We have done a case study and developed a library and optimization tools along the dimensions outlined above. Compared to a baseline ASIC design, a factor of 4 improvement was realized in terms of the delay, area, power product metric [6]. Active power dissipation itself was reduced from 0.13W to 0.052W.

More recently the concept of voltage-islands has been developed to manage power by allowing different sections of the chip to run at different operating voltages. Technology provides coarse and fine grained island options. In the coarser versions, whole IP blocks are run on different voltages, while in the finer grained versions only circuit rows or part of circuit rows will run at different voltages. Lackey [3] illustrates the use of coarse grained voltage islands in an ASIC for high-speed serial links where the power consumptions can be reduced from 36.6W to 30W. Voltage and power islands lead to interesting design partitioning problems that cross the timing, power-grid design and placement domains. Requiring rigid partitioning up front, certainly simplifies the problem, but drives towards suboptimal designs, and more refined techniques will lead to larger power savings.

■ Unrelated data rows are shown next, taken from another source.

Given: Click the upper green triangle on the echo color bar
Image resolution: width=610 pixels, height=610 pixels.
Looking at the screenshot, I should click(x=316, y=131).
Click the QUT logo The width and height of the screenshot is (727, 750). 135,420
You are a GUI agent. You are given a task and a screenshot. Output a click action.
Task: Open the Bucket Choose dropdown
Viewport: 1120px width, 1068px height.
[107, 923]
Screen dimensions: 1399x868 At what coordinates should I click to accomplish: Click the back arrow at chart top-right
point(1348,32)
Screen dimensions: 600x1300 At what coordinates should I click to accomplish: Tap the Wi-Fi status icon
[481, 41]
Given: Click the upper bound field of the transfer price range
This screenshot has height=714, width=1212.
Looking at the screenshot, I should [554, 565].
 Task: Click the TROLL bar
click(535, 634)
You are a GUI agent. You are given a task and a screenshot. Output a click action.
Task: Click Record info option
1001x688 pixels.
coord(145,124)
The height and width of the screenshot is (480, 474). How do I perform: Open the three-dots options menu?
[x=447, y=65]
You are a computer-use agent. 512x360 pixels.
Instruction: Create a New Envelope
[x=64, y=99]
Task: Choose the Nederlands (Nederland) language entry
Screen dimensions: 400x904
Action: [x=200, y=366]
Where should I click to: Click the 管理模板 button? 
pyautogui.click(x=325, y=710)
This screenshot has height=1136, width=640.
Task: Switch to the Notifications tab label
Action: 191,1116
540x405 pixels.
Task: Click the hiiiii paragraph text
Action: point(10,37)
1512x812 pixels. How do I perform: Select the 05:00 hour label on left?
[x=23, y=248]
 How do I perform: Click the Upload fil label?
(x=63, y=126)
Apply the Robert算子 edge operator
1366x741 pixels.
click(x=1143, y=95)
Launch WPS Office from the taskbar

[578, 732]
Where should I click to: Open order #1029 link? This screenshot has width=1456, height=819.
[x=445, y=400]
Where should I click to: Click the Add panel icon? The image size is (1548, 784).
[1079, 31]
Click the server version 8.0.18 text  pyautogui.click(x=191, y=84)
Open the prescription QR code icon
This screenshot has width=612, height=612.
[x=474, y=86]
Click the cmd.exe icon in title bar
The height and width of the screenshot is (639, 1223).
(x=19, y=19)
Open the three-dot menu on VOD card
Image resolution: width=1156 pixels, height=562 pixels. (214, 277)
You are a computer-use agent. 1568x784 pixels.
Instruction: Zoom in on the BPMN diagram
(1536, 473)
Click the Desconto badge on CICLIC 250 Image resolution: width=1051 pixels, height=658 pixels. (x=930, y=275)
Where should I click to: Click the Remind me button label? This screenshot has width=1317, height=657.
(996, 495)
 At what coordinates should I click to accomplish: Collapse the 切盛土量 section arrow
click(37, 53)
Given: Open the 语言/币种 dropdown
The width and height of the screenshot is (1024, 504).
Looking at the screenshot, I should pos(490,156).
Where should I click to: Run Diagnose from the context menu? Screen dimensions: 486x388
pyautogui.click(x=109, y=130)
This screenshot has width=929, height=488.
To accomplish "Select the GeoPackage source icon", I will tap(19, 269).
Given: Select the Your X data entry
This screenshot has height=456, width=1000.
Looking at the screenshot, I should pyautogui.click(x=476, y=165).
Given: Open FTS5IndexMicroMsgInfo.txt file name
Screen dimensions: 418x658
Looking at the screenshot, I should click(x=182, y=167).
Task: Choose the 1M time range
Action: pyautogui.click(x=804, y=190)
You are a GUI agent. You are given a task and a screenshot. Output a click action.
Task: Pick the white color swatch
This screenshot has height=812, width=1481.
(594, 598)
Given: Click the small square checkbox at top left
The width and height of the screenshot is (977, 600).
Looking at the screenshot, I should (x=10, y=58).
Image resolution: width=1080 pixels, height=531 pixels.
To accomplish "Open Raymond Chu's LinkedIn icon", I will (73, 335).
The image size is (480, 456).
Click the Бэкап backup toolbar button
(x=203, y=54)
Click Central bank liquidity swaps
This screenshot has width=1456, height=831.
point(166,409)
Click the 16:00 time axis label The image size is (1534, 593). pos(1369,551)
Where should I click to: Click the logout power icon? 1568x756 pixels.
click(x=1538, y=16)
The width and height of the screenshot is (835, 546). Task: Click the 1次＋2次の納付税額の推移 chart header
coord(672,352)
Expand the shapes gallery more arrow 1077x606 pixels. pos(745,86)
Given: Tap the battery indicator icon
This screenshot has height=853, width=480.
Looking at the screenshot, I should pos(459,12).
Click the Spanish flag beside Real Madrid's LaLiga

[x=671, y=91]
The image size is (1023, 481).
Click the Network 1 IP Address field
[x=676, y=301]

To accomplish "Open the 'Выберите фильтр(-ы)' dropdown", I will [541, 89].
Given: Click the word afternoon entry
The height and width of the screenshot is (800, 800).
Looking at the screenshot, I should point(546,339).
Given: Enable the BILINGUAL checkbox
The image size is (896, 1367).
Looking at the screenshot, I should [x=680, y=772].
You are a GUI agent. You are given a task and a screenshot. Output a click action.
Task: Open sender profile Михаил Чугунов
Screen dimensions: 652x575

Power minimization also leads to interesting new optimization problems when coupled to cost. For example, how does one minimize the number of threshold voltages to be used to minimize the number of extra masks while still meeting all other design constraints? Optimizing for power is probably one of the biggest levers in reducing the ASIC cost, when sufficient reduction can be obtained such that the design can go in a cheaper package.

## 2.3 Process complexity

Until recently most of the advantages in process technology came from a linear scaling driven by lithography improvements. Full custom designers knew what topologies worked, and which ones did not and pretty much stuck to the good ones and scaled them to new technology generations. This situation is changing rapidly. New limitations on lithography will require strong resolution enhancement techniques (RET) to be used. These result in many non-linear scalings of the design rules.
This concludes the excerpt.